This repository implements two SPI-based communication methods between FPGA and MCU: ram-like and instruction parsing.
Both ways realize the modification of target registers through specific SPI protocols to control the related functional logic parts. The main difference between the two approaches is the design of the communication protocol and the implementation of the SPI interface module. ram-like approach, each accessible register is assigned an independent address, through which different registers can be accessed; the instruction parsing approach parses specific protocol instructions to operate the registers, and the relevant registers are invisible to the MCU.

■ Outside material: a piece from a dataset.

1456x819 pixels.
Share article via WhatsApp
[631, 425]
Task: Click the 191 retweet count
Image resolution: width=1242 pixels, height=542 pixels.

This repository is divided into two parts. essential implements basic read/write functions in two ways, including register read/write, FIFO read/write and DPRAM read/write, and simpleDSP implements simple digital signal processing functions using ram-like methods, including signal sampling, FFT and IFFT, and FIR filtering (unfinished).
Intel's IP cores were used in the experiments and the corresponding simulations were provided, and the specific hardware and software platforms are shown in the following table.
Platform | |
---|---|
FPGA | EP4CE15 |
MCU | STM32F407 |
Software | |
Quartus (IP) | 18.1.1 Standard |
There are files that can't be found that aren't done yet.
FPGA_MCU_SPI_COM
├── LICENSE
├── README.assert // mage in README
├── README.md
├── essential // essential part
│ ├── alt_ip // IP cores used
│ ├── Inst_pars // Instruction parsing method
│ │ ├── RTL // RTL implementation
│ │ ├── mcu_driver // Drivers
│ │ └── sim
│ │ ├── modelsim_prj
│ │ │ ├── run.do // Simulation run scripts
│ │ │ └── wave.do // Wave Scripts
│ │ ├── run.bat // Startup script
│ │ └── tb_main.v
│ └── sram_like // ram-like method
│ ├─sim
│ ├─fsmc
│ │ ├─mcu_driver
│ │ └─RTL
│ └─spi
│ ├─mcu_driver
│ └─RTL
└── simpleDSP // todo
The SPI module implements the slave mode of spi and only supports mode 0,namely, rising-edge sampling falling-edge switching。By sampling signals such as scl and sel, the rising and falling edges of these signals are judged and the corresponding actions are taken, so the maximum frequency of scl is constrained by clk. For example, if clk takes 50M, the frequency of scl cannot exceed 25M. Since it is only a slave, the FPGA side does not have the ability to initiate transmission to the MCU, when the MCU needs to read data, it needs to send null data to generate the scl clock, and then the data to be read can only appears on the sdo line(FPGA-side, corresponding to MCU-side sdi line).
The Data_begin and Data_end signals are used as the start and end flags for communication, and they are also valid flags for Din and Dout port data. Before Data_begin is pulled low, the Din port should be ready for data, otherwise the Din data cannot be loaded by the SPI module in time and the sdo cannot be output correctly. Similarly, the Dout port data should not be read before data_end is pulled high.
-
spi interface module (spi_if)
- Parses incoming spi protocols
- Provide uniform read/write interfaces backward (addr, wdata, rdata, wen, ren)
-
User registers interface module (user_regs_if)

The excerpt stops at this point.